*** Opening Information shown ***

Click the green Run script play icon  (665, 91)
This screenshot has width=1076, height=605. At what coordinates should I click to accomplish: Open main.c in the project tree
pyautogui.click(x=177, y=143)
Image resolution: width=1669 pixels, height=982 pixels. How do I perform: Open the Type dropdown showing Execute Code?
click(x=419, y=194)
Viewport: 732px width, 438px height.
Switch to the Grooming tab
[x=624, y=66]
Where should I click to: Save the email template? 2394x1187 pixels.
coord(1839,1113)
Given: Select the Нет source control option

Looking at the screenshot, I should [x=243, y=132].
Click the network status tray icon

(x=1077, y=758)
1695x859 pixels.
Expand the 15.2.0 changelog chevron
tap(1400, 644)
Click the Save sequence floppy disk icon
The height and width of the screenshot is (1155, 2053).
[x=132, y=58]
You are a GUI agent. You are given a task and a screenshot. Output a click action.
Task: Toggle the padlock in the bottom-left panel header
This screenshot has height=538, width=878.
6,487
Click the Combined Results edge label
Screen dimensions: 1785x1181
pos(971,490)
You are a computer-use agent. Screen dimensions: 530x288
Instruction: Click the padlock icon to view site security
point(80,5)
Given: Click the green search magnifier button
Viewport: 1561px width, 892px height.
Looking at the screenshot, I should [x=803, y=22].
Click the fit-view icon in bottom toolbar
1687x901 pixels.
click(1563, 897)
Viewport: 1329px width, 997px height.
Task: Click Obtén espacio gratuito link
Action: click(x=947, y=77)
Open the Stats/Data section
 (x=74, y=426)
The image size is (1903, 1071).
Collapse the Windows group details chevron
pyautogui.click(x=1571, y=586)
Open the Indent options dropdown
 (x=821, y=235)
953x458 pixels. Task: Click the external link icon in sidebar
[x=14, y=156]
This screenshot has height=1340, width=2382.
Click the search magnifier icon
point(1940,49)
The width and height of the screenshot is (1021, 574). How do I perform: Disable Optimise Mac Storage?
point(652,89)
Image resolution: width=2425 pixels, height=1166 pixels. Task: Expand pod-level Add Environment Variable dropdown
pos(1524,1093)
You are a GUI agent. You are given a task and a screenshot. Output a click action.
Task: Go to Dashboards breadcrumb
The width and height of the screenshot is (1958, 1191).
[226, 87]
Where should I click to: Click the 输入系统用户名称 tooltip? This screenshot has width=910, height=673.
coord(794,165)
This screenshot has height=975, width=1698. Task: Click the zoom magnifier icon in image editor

*** Closing Information shown ***

## What is needed:
Set down the entries again, exactly as they stand above.

## Output for this task:
Click the green Run script play icon  (665, 91)
This screenshot has width=1076, height=605. At what coordinates should I click to accomplish: Open main.c in the project tree
pyautogui.click(x=177, y=143)
Image resolution: width=1669 pixels, height=982 pixels. How do I perform: Open the Type dropdown showing Execute Code?
click(x=419, y=194)
Viewport: 732px width, 438px height.
Switch to the Grooming tab
[x=624, y=66]
Where should I click to: Save the email template? 2394x1187 pixels.
coord(1839,1113)
Given: Select the Нет source control option

Looking at the screenshot, I should [x=243, y=132].
Click the network status tray icon

(x=1077, y=758)
1695x859 pixels.
Expand the 15.2.0 changelog chevron
tap(1400, 644)
Click the Save sequence floppy disk icon
The height and width of the screenshot is (1155, 2053).
[x=132, y=58]
You are a GUI agent. You are given a task and a screenshot. Output a click action.
Task: Toggle the padlock in the bottom-left panel header
This screenshot has height=538, width=878.
6,487
Click the Combined Results edge label
Screen dimensions: 1785x1181
pos(971,490)
You are a computer-use agent. Screen dimensions: 530x288
Instruction: Click the padlock icon to view site security
point(80,5)
Given: Click the green search magnifier button
Viewport: 1561px width, 892px height.
Looking at the screenshot, I should [x=803, y=22].
Click the fit-view icon in bottom toolbar
1687x901 pixels.
click(1563, 897)
Viewport: 1329px width, 997px height.
Task: Click Obtén espacio gratuito link
Action: click(x=947, y=77)
Open the Stats/Data section
 (x=74, y=426)
The image size is (1903, 1071).
Collapse the Windows group details chevron
pyautogui.click(x=1571, y=586)
Open the Indent options dropdown
 (x=821, y=235)
953x458 pixels. Task: Click the external link icon in sidebar
[x=14, y=156]
This screenshot has height=1340, width=2382.
Click the search magnifier icon
point(1940,49)
The width and height of the screenshot is (1021, 574). How do I perform: Disable Optimise Mac Storage?
point(652,89)
Image resolution: width=2425 pixels, height=1166 pixels. Task: Expand pod-level Add Environment Variable dropdown
pos(1524,1093)
You are a GUI agent. You are given a task and a screenshot. Output a click action.
Task: Go to Dashboards breadcrumb
The width and height of the screenshot is (1958, 1191).
[226, 87]
Where should I click to: Click the 输入系统用户名称 tooltip? This screenshot has width=910, height=673.
coord(794,165)
This screenshot has height=975, width=1698. Task: Click the zoom magnifier icon in image editor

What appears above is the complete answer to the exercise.